At the core of this embodied AI robot’s self-awareness is Fiber Bragg Grating (FBG) sensing. An FBG reflects a specific wavelength of light, which shifts proportionally to applied strain and temperature changes. For shape sensing, a multi-core optical fiber is used, with several FBG arrays inscribed along its length. Consider a fiber with one central core and three peripheral cores spaced 120° apart, each containing a series of FBG sensors. The strain measured at the $i$-th sensor node on the $j$-th core, $\epsilon_{j,i}$, relates to the local curvature $\kappa_i$, bending direction $\theta_i$, and axial strain $\epsilon_{a,i}$ as follows for the peripheral cores ($j=1,2,3$):
$$ \epsilon_{j,i} = \kappa_i r \cos(\theta_i – \frac{2\pi}{3}(j-1)) + \epsilon_{a,i} $$
where $r$ is the radial distance from the central axis to the peripheral cores. The wavelength shift $\Delta\lambda_{j,i}$ is linearly related to strain. By solving the system of equations from the three peripheral cores, the local curvature and direction can be derived, independent of the axial strain:
$$ \kappa_i = \frac{1}{k_{\epsilon} r} \sqrt{ \left( \frac{2\Delta\tilde{w}_{1,i} – \Delta\tilde{w}_{2,i} – \Delta\tilde{w}_{3,i}}{3} \right)^2 + \left( \frac{\Delta\tilde{w}_{2,i} – \Delta\tilde{w}_{3,i}}{\sqrt{3}} \right)^2 } $$
$$ \theta_i = \arctan\left( \sqrt{3} \cdot \frac{\Delta\tilde{w}_{2,i} – \Delta\tilde{w}_{3,i}}{2\Delta\tilde{w}_{1,i} – \Delta\tilde{w}_{2,i} – \Delta\tilde{w}_{3,i}} \right) $$
Here, $\Delta\tilde{w}_{j,i} = \Delta\lambda_{j,i} / \lambda_{j,i}$ and $k_{\epsilon}$ is the strain coefficient. This provides the fundamental “sense of touch” for the embodied AI robot, generating a discrete set of curvature-direction pairs $s_i = [\kappa_i, \theta_i]^T$ along its body.

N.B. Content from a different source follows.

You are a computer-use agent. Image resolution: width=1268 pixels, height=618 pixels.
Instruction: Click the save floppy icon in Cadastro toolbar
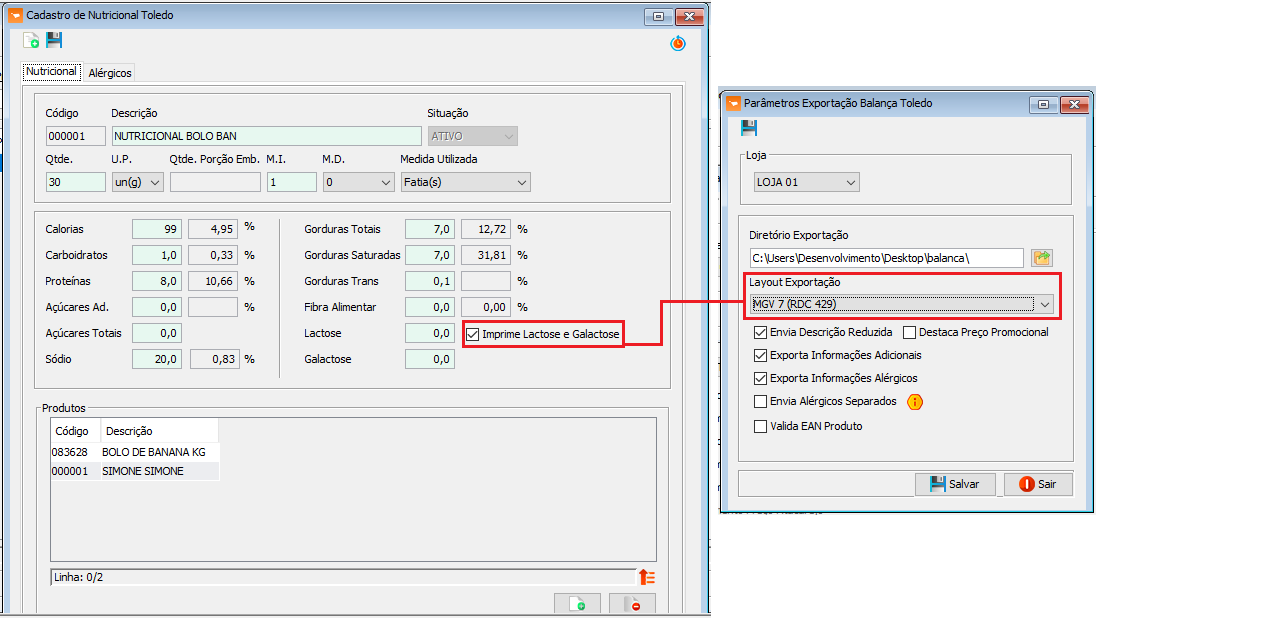(x=54, y=41)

Raw FBG signals are susceptible to noise and transient spikes, which can corrupt the shape estimation. For robust perception, the embodied AI robot must filter this sensory data. We propose an Improved Moving Average Filter (IMAF) that progressively incorporates the influence of neighboring arc states. For a window size $W = 2V + 1$ centered at node $i$, the filter operates through an $m$-step convergence process. Let $a_j^m$ be the intermediate state of node $j$ at convergence step $m$. The update rule is:
$$ a_j^{m+1} = \alpha a_j^m + \frac{1-\alpha}{2}(a_{j-1}^m + a_{j+1}^m) $$
with initial condition $a_j^1 = s_j$. The parameter $\alpha$ controls the influence of a node’s own state versus its neighbors. After $M$ convergence steps, the final filtered state $\mathbf{s}_i^{IMAF}$ for node $i$ is assigned based on its position: interior nodes take the converged value from the central index of the window, while endpoints use a weighted average with a factor $\beta$. This IMAF method effectively smooths noise while preserving genuine shape features critical for the embodied AI robot’s understanding of its configuration.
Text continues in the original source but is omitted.